Visionär Adam Opel

Ein Fahrrad von Opel.
Opel bürgt für höchste Qualität.

Ständig diese negativen Beiträge über SUVs und andere Straßenmonster … bei Autoherstellern genießt die Radkolumne, um es vorsichtig auszudrücken, kein hohes Ansehen. Um sich nicht dem Verdacht der Technikfeindlichkeit auszusetzen, widmet sich die Radkolumne deshalb einem Pionier des deutschen Fahrzeugbaus: Adam Opel.

Adam Opel & die Opelwerke

Adam Opel
Adam Opel

Adam Opel erblickt 1837 in Rüsselsheim das Licht der Welt, und zwar als ältester Sohn des Schlossermeisters Philipp Wilhelm Opel. Beim Vater geht der Familienmensch dann auch gleich in die Lehre. Nach den Lehr- und Wanderjahren, Adam Opel bereiste Belgien, England und Frankreich, gründet er 1862 in Rüsselsheim eine Nähmaschinenfabrik. 1868 heiratet er die Gastwirtstochter Sophie Marie Scheller. Als er das Potenzial des Fahrrads erkannt hat, beginnt Adam Opel mit der eigenen Produktion. 1886 wird in Rüsselsheim das erste Hochrad fertig gestellt, doch schon bald setzt auch Opel auf die moderne Form des Fahrrads, das sogenannte Sicherheits-Niederrad. 1888 folgt die Einweihung einer Fabrikhalle, in der ausschließlich Fahrräder produziert werden.

Fahrradbauer Adam Opel

Opel-Quintuplet
Das Opel-Quintuplet. Ludwig Opel (ganz rechts) stirbt 1916 im 1. Weltkrieg.

Für die Reklame sorgen die fünf Opel-Söhne. Das Bild der Opel-Brüder auf ihrem Fünfsitzer, dem Quintuplet, geht um die Welt.

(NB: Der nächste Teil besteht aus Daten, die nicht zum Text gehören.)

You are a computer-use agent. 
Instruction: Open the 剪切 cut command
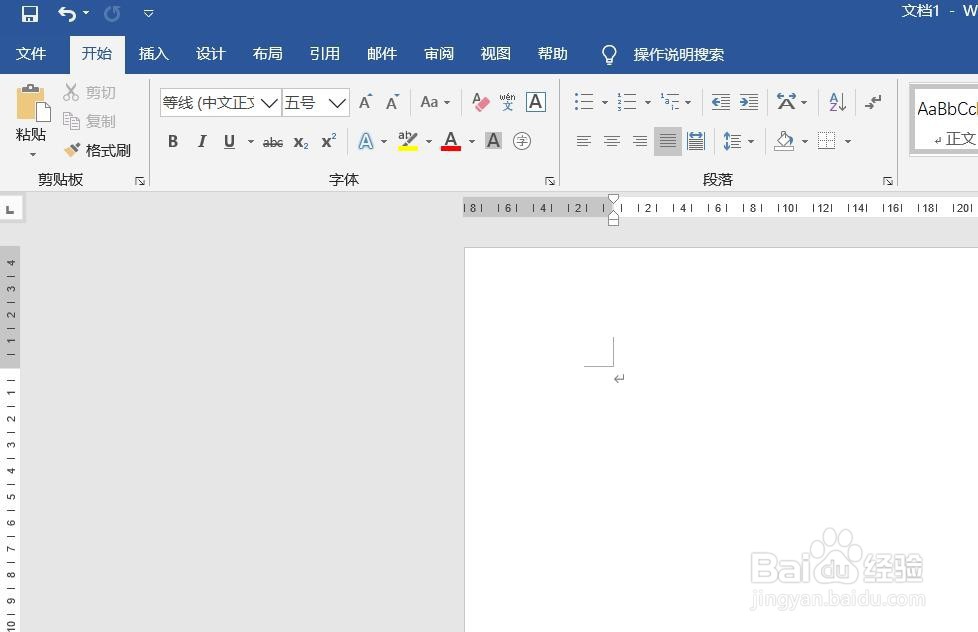(91, 92)
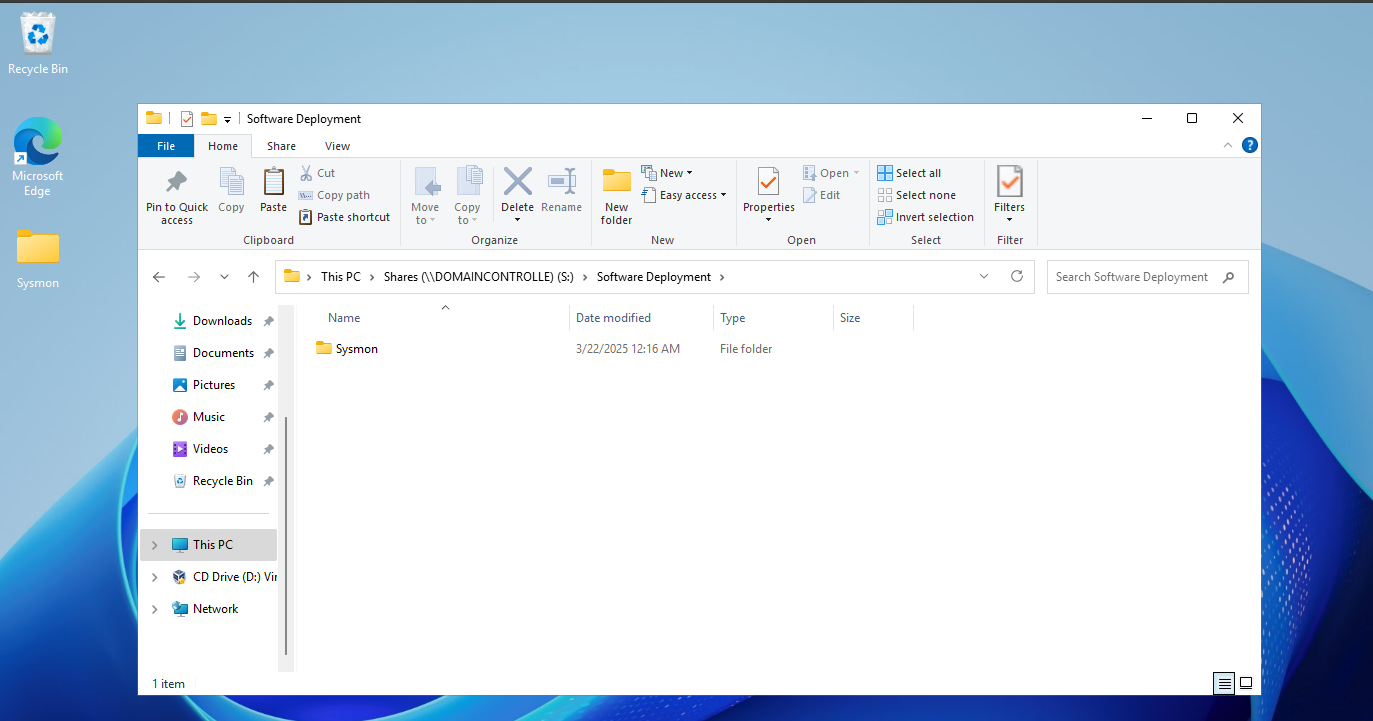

Berühmt werden Fritz, Heinrich, Ludwig, Wilhelm und Carl aber auch durch ihre Erfolge im Radsport. Insgesamt gewinnen sie mehr als 560 Rennen. Quelle: opel.com
1895 stirbt der Firmengründer und die Witwe Sophie führt mit den fünf Söhnen das Unternehmen erfolgreich weiter. Bei Opel wird die Serienproduktion eingeführt. Die Firma entwickelt sich zum größten Fahrradhersteller Deutschlands und steigt in der Mitte der 20er-Jahre zum größten Fahrradhersteller der Welt auf.
Die Autoproduktion begann bei Opel erst 1898, also drei Jahre nach dem Tod von Adam Opel. Doch mit der Motorisierung des Massen verliert das Fahrrad an Bedeutung. Nach dem Bau von mehr als 2,6 Millionen Fahrrädern stellt Opel im Jahr 1937 die Produktion ein.

Wirtschaft heißt Wandel

Und die Moral der Opel-Geschichte? Die Produktpalette eines Unternehmens ist nicht in Stein gemeißelt. Ein gesunde Firma produziert, was gebraucht wird. Ob das Nähmaschinen, Fahrräder oder Automobile sind, entscheidet der Markt. Niemand braucht in Schnappatmung zu verfallen, wenn in Deutschland keine Autos mehr hergestellt werden. Wirtschaft heißt Wandel. Ein Wandel in der Fahrzeugindustrie bedeutet nicht Deindustriealisierung sondern Modernisierung. Wir werden die Zeit noch erleben, in der Opel wieder in den Schoß der Fahrradindustrie zurückkehrt. Zurück zu den glorreichen Anfängen, zurück zu Adam.

Adam Opel und das Auto

Der Nähmaschinen – und Fahrradfabrikant Adam Opel starb 1895, noch vor der Produktion des ersten Opel-Automobils. Noch überliefert ist, was er beim Anblick eines Automobils ausgerufen haben soll:

„Aus diesem Stinkkasten wird nie mehr werden als ein Spielzeug für Millionäre, die nicht wissen, wie sie ihr Geld wegwerfen sollen!“

Adam Opel (1837-1895) Quelle: Opel Jugend Kalender 1965, S. 31

Die Radkolumne meint: Halten wir das Vermächtnis von Adam Opel in Ehren! Und freuen wir uns auf die Zeit, in der wir wieder stolz sagen können: Ich fahre ein Opel. Ein Fahrrad natürlich.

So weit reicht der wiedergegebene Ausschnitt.